Quando la sperimentazione si fa canone

Maurizio Pollini propone i «Quattro pezzi» di Alban Berg, Stockhausen, il Liszt «moderno», Wagner e Pierre Boulez

Pietro Acquafredda

Maurizio Pollini non è nuovo a programmi impegnativi, come quello che ha predisposto per il concerto romano di questa sera all’Auditorium. Impegnativi non solo per il pianista e sotto il profilo tecnico-stilistico, ma anche per il pubblico che pur di ascoltare il nostro grande interprete, ogni volta si sottomette alla via crucis del difficile ascolto della musica contemporanea. E Pollini non è solo in questa impresa; come lui fanno anche Abbado e Boulez. Al punto che, per non venir meno all’impegno di far conoscere e promuovere la musica del nostro tempo - un debito morale per ogni interprete - i tre sono disposti a snaturare alcuni brani. E accaduto ad Abbado lo scorso ottobre, ancora a Roma. Proponendo la Suite da Prometeo di Luigi Nono - opera nata per una piccola chiesa sconsacrata veneziana e per essere eseguita in una raccolta “arca” di legno costruita da Renzo Piano - ha rischiato di far perdere al pubblico devoto (devoto di Abbado e un po’ meno di Luigi Nono) il gusto ed il senso di quelle esilissime trame che nella sala grande dell’Auditorium era quasi impossibile cogliere. Pollini fa ancora di più. Per il suo concerto ha invitato un clarinettista, naturalmente il meglio su piazza, Alain Damiens, al quale cede totalmente la ribalta per un brano di Pierre Boulez che egli stesso tenne a battesimo all’Ircam di Parigi: Dialogue de l’ombre double, per clarinetto e nastro magnetico, per la cui esecuzione è stato predisposto un impianto di amplificazione che diffonderà sotto le “vele” di ciliegio della mastodontica sala Santa Cecilia dell’Auditorium, la musica preregistrata su nastro. Assieme a Pollini, invece, eseguirà i Quattro pezzi di Alban Berg, per clarinetto e pianoforte, enigmatici nella loro inquietante laconicità, oggetto di acutissime analisi, come quella di Boulez che vi scopre «abbozzi di racconti che possiamo leggere nel Diario di Kafka... e ci lasciano sospettare un seguito non espresso oltre la scrittura reale, chiusa».
Si riprende, invece, interamente la ribalta per i due Klavierstucke (il Settimo e il Nono) di Karheinz Stockhausen, brani entrati ormai a far parte della letteratura «storica» del pianoforte, sebbene scritti soltanto negli anni Cinquanta; e per i brani di Liszt che sottolineano ancora una volta l’interesse di Pollini per la musica del passato ma aperta al nuovo, alla sperimentazione, quali sono quelli scritti negli ultimi anni, come epilogo di una vita e nel segno del rinnovamento linguistico (Nuvole grigie - Disastro - La lugubre gondola -. Richard Wagner, Venezia).

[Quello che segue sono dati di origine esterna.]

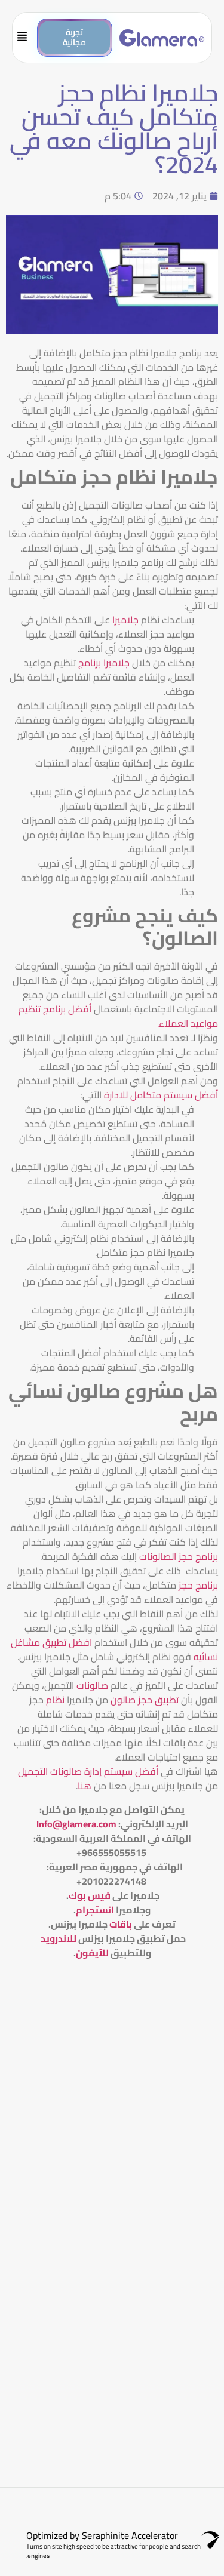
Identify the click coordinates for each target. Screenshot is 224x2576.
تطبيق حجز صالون (145, 1700)
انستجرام (95, 1910)
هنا (84, 1786)
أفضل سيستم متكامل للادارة (161, 1095)
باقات (120, 1924)
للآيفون (92, 1953)
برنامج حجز (198, 1585)
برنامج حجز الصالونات (178, 1556)
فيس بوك (90, 1895)
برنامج (89, 663)
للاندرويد (58, 1938)
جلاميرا (125, 620)
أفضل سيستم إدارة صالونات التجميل (88, 1771)
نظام (55, 1700)
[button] (27, 37)
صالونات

E, per terminare, la Sonata in si minore, opera di vasta architettura, senza divisione in movimenti, che Wagner, anche in ragione del suo flusso continuo, mai interrotto, amò particolarmente.
Auditorium, Sala Santa Cecilia. Questa sera alle 21. Maurizio Pollini pianoforte, Alain Damiens clarinetto. Biglietti da 14 a 26 Euro. Informazioni: 06.8082058.